_Testo da leggere_
________________________________________

Corte di Cassazione – Ordinanza 15 settembre 2022, n. 27165

Sul ricorso n. 19612-2017, proposto da:

AGENZIA DELLE ENTRATE, c.f. 06363391001, in persona del Direttore p.t., elettivamente domiciliata in Roma, via dei Portoghesi n. 12, presso l’Avvocatura Generale dello Stato, che la rappresenta e difende

– Ricorrente –

CONTRO BANCA IFIS S.p.a., cf. 02505630109, in persona del legale rappresentante p.t., elettivamente domiciliata in Roma, alla via Cicerone, n. 54, presso lo studio dell’avv. Antonio Buonfiglio, rappresentata e difesa dall’avv. Mario Martelli

– Controricorrente e ricorrente incidentale –

 NONCHE’

CAMPANIA GESTIONI IMMOBILIARI s.r.l. in Fallimento, in persona del Curatore fallimentare

– Intimato-

 Avverso la sentenza n. 3905/02/2017 della Commissione tributaria regionale della Campania, sez. staccata di Salerno, depositata il 3.05.2017;

udita la relazione della causa svolta nella camera di consiglio il 22~ 2022 dal Consigliere dott. Francesco Federici

Rilevato che

La Curatela fallimentare della Campania Gestioni Immobiliari s.r.l. richiese all’Agenzia delle entrate il rimborso di un credito Iva dell’importo di € 1.028.242,00 relativo all’anno d’imposta 2013. L’Amministrazione finanziaria, con atto notificato 11 dicembre 2014, comunicò la sospensione del rimborso ex art. 38 bis del d.P.R. 26 ottobre 1972, n. 633, perché in corso una verifica.

________________________________________

[Voci salvate]
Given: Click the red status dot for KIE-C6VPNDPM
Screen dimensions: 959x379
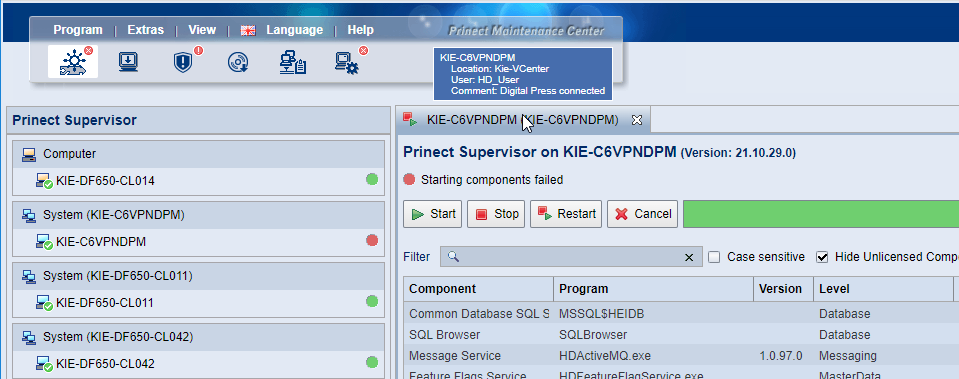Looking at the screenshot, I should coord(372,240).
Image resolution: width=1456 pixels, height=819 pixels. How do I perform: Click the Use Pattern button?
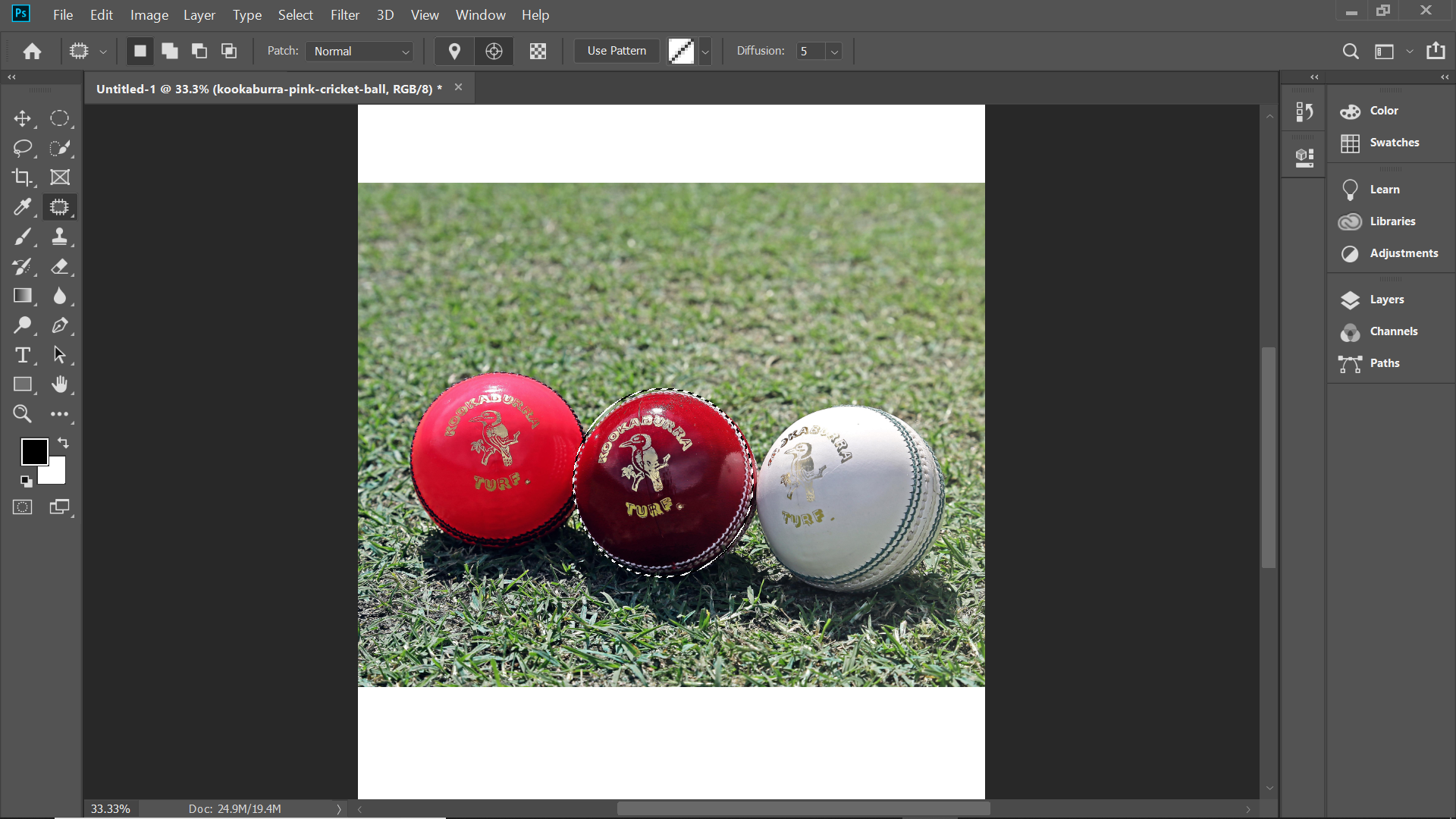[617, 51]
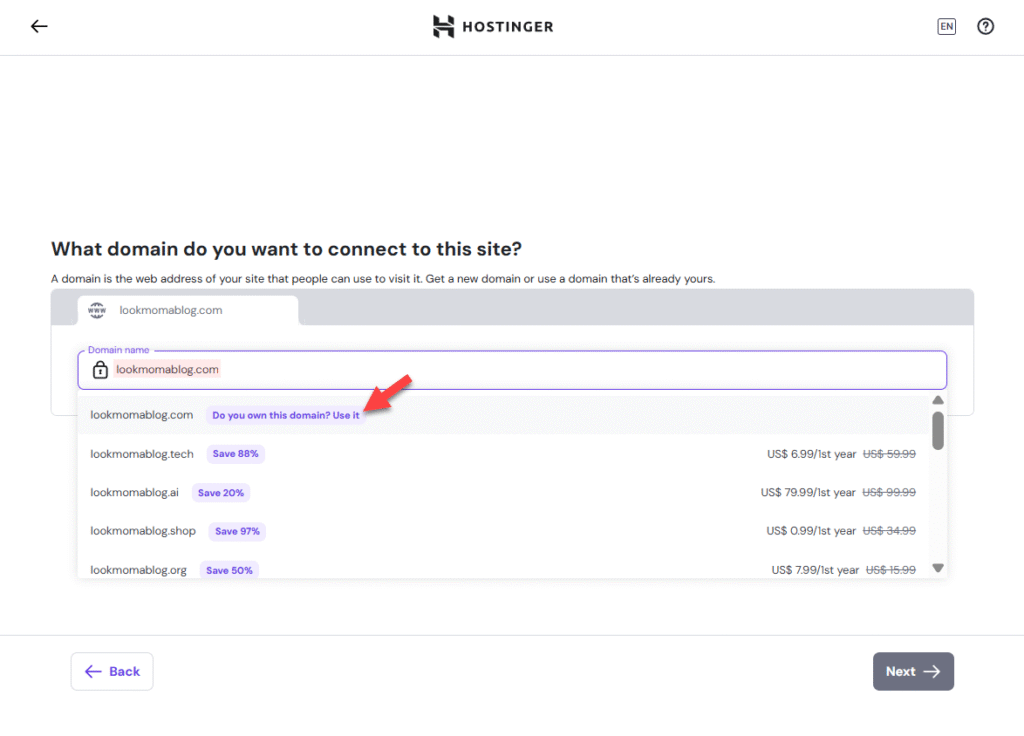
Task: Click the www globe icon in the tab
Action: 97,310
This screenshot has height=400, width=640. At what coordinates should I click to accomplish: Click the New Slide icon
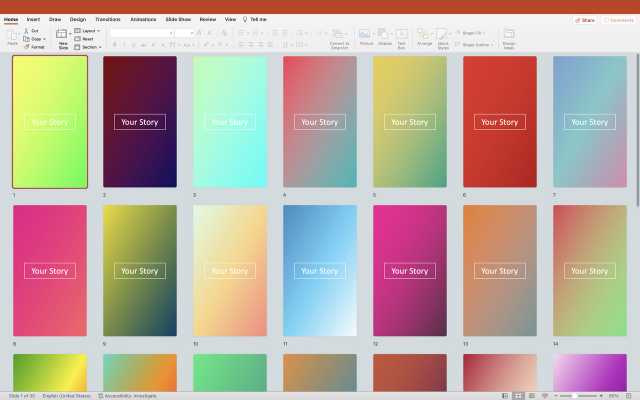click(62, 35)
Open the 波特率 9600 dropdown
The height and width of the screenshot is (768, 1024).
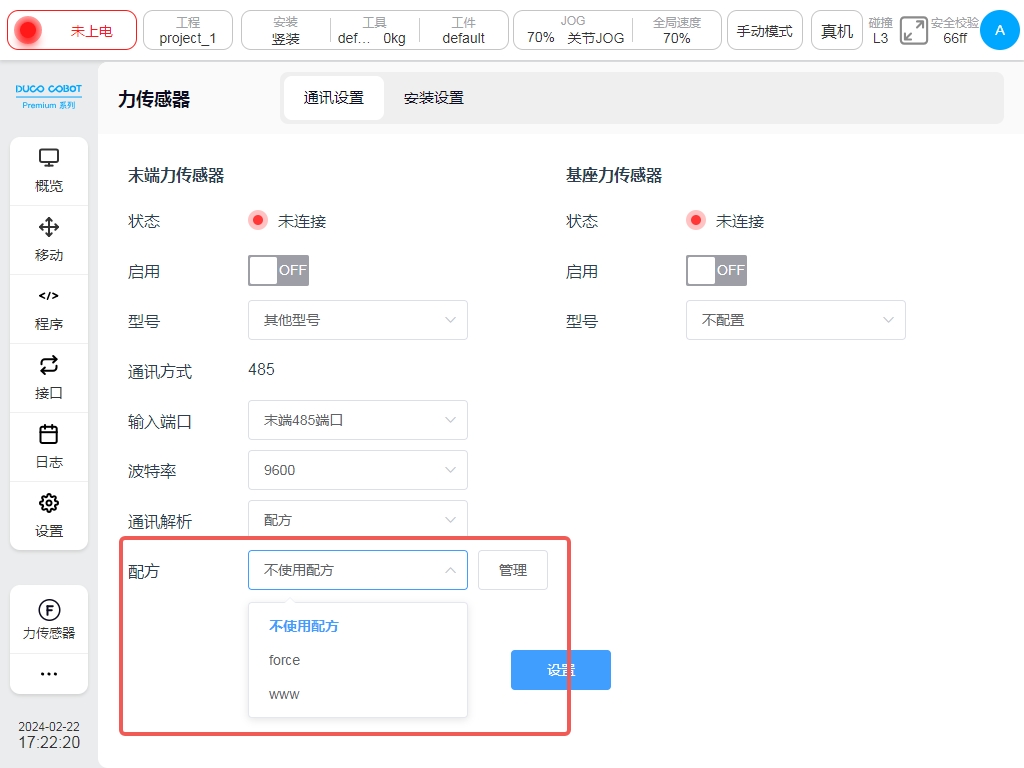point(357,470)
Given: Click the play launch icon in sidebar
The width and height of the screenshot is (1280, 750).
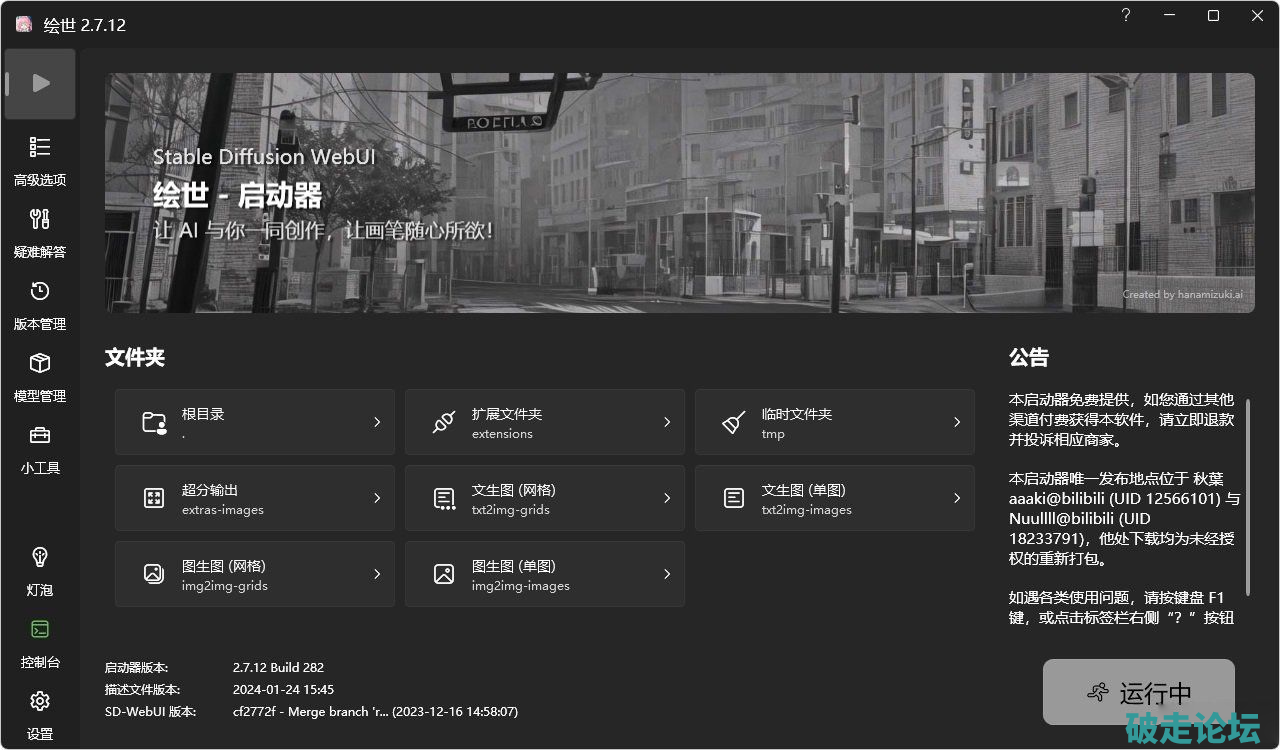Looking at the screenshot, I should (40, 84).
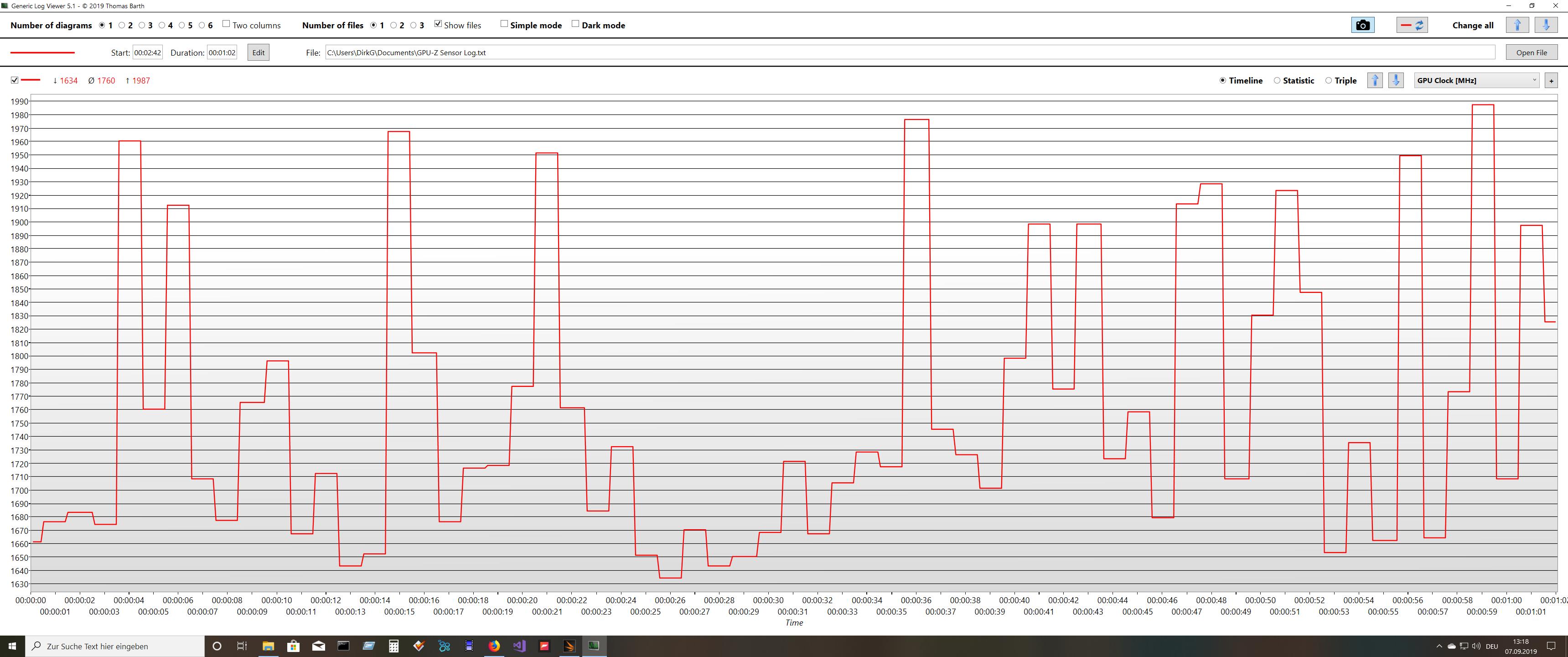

________________________________________

_Consegna A_
Secondo l'ordinanza, a quanto ammontava il credito Iva di cui la Curatela fallimentare chiese il rimborso?
_Consegna B_
Elenca le parti del giudizio nominate nell'intestazione dell'ordinanza.
Il materiale non ha alcun legame con l'ordinanza.

_Soluzione svolta A_
€ 1.028.242,00

_Soluzione svolta B_
- Agenzia delle Entrate
- Banca IFIS S.p.a.
- Campania Gestioni Immobiliari s.r.l. in Fallimento